Claudio Monterverdi's Baroque masterpiece L'incoronazione di Poppea explores sexual politics and naked ambition, starring soprano Sonya Yoncheva in the title role and Kate Lindsey as Emperor Nero, at the Salzburg Festival.
Soprano Sonya Yoncheva stars as Poppea Sabina, the power-hungry mistress of the ruthless Roman emperor Nero - played by Kate Lindsey - in Claudio Monteverdi's Baroque masterpiece L'incoronazione di Poppea (The Coronation of Poppea).
A new production with an unconventional and highly-visual staging is now playing at the Salzburg Festival.

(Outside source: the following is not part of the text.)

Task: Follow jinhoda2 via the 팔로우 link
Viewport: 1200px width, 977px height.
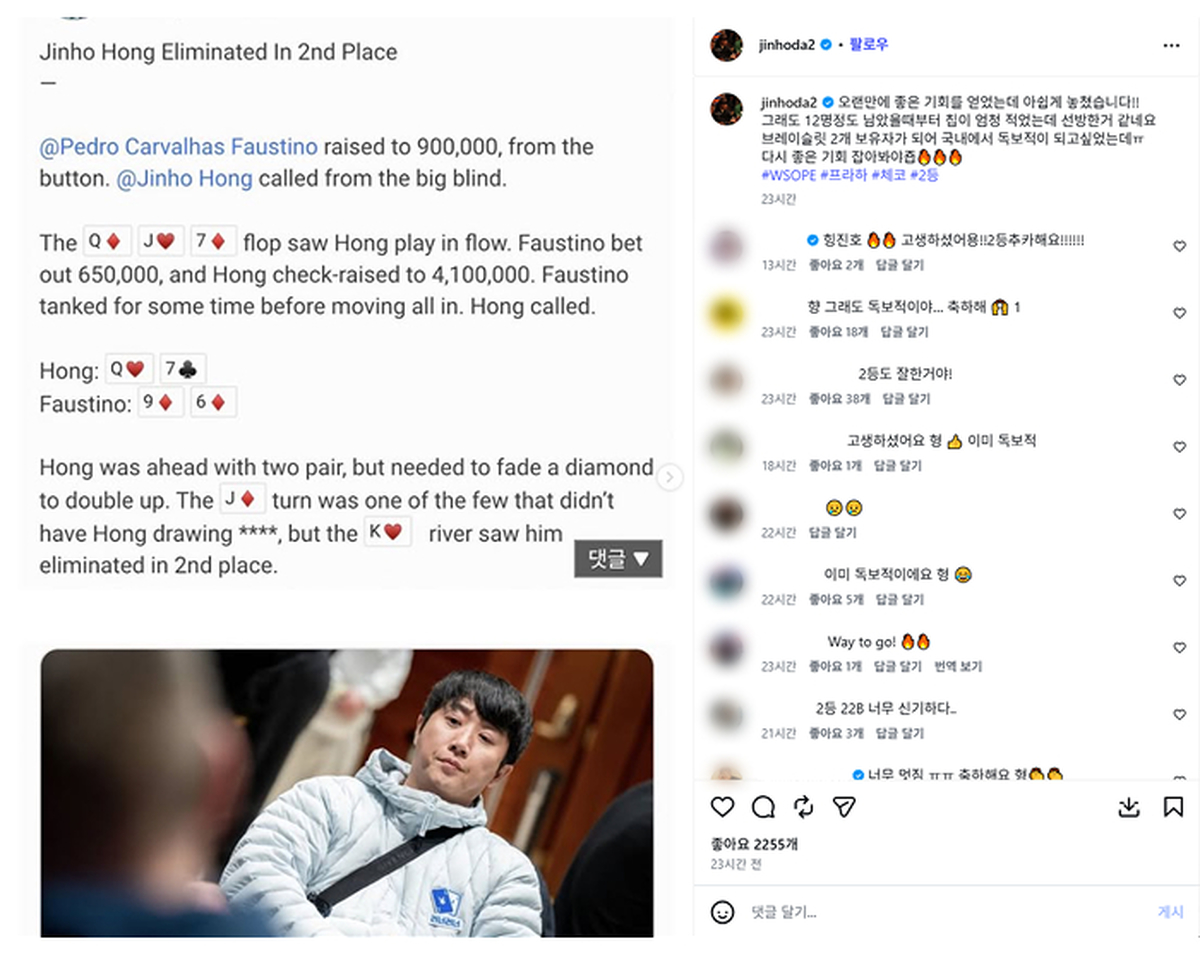Action: (869, 45)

At the heart of the opera is the passionate, obsessive affair between Nero and Poppea, and her bloodthirsty climb to top of Roman society.

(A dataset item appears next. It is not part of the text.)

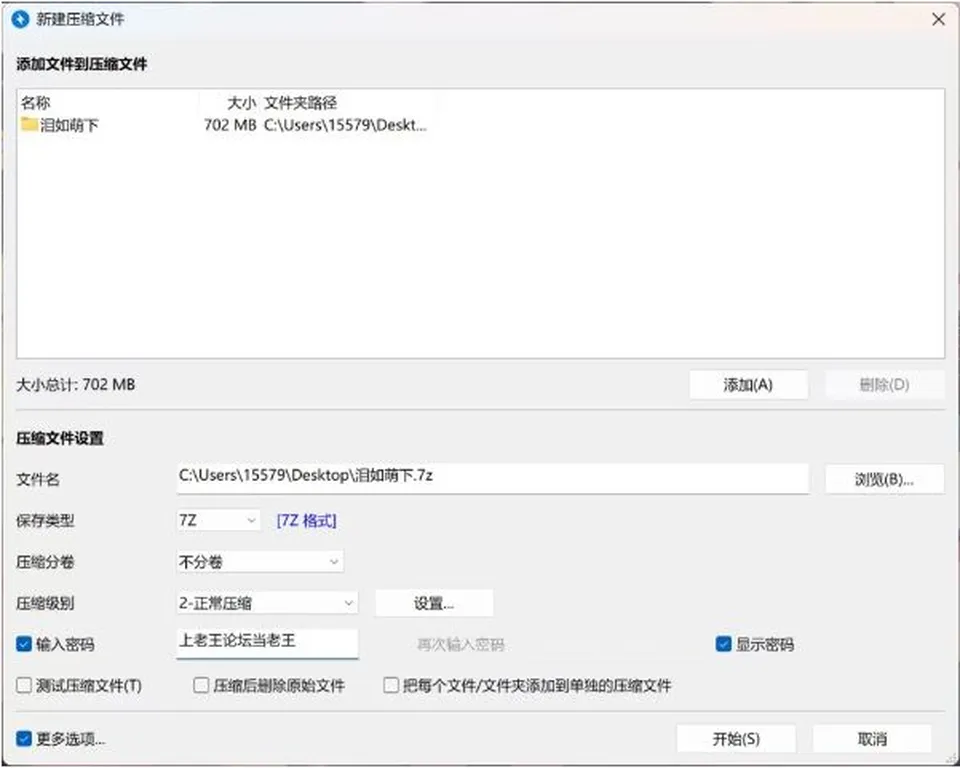
Task: Uncheck the 显示密码 checkbox
Action: [723, 644]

A love story, but in a very perverted way
The Bulgarian soprano says Poppea is torn over how feels about Nero: "She loves him, she hates him and she wants to punish him but she wants to have him. She admires him, because for her he's a god but she sees also his defects so... it's a love story but in a very perverted way."
Belgian artist Jan Lauwers directed, choreographed and designed the stage sets. This is the first opera he has directed, and he said it was the only one he'd ever wanted to helm.
"With this incredibly amoral story, it's very dark, maybe the most dark opera ever written - Poppea, ready to kill everyone to gain power and this is all because of passion."
It's a stellar line up, with Baroque master William Christie conducting from the harpiscord and his orchestra Les Arts Florissants. Christie and Yoncheva met over a decade ago, at a masterclass in Geneva.
A return to Yoncheva's Baroque roots
For Yoncheva, playing Poppea was a chance to return to her Baroque roots and an opportunity to work with her mentor Christie again: "When I met William it was love from first sight, it was an incredible combination of musical and artistic freedom. I completely discovered the Baroque period with him, all of the ornamentations, how to trill, how to pronounce, why this colour, why this silence here."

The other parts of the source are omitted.